In many ways it was similar to what we call CBT or cognitive behaviour therapy.

We all tend to focus on what we are feeling, because that is what shows itself most obviously to us.

We know that we feel angry or anxious or fearful.

We also notice how we behave, that we avoid certain situations or get addicted to certain things.

Then we look at how to manage the feelings or behaviour.

Some things do help, such as relaxation or breathing exercises or distraction.

This can be useful to cope in the short term, but rarely results in a long-term solution.

We actually need to start to notice what we think about and then go even deeper and notice what we believe about things.

For example: a lady was abused as a child by a family member.

For many years she knew shame and secrecy and guilt and felt that she was dirty.

She tried lots of things to block out how she saw herself, including drugs and alcohol and self -harm.

She then had some in-depth counselling and started to recognise the cause of her struggles.

Now we would think that it is the abuse that was the cause, which to an extent it is, but actually it was what she believed as a result, that really did the damage.

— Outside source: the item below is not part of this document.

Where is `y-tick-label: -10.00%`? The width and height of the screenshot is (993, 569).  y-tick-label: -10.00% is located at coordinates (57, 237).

As she started to learn that it wasn’t her fault, the guilt began to fall off.

As she realised that she didn’t have to carry the dirt and lies, and that actually she was a beautiful woman, she didn’t have to feel ashamed any more.

As she changed what she believed she was able to think in a different way and then her feelings and behaviour altered.

Over time she didn’t need to turn to the drugs and alcohol to cope any more.

Now this isn’t easy.

It takes courage and hard work and a desire to change, but it is possible.

So next time you feel overwhelmed with emotion, just stop and notice what you are thinking about and ask yourself if maybe you have a faulty belief that needs to be adjusted.

Start to love yourself and make your mind your friend.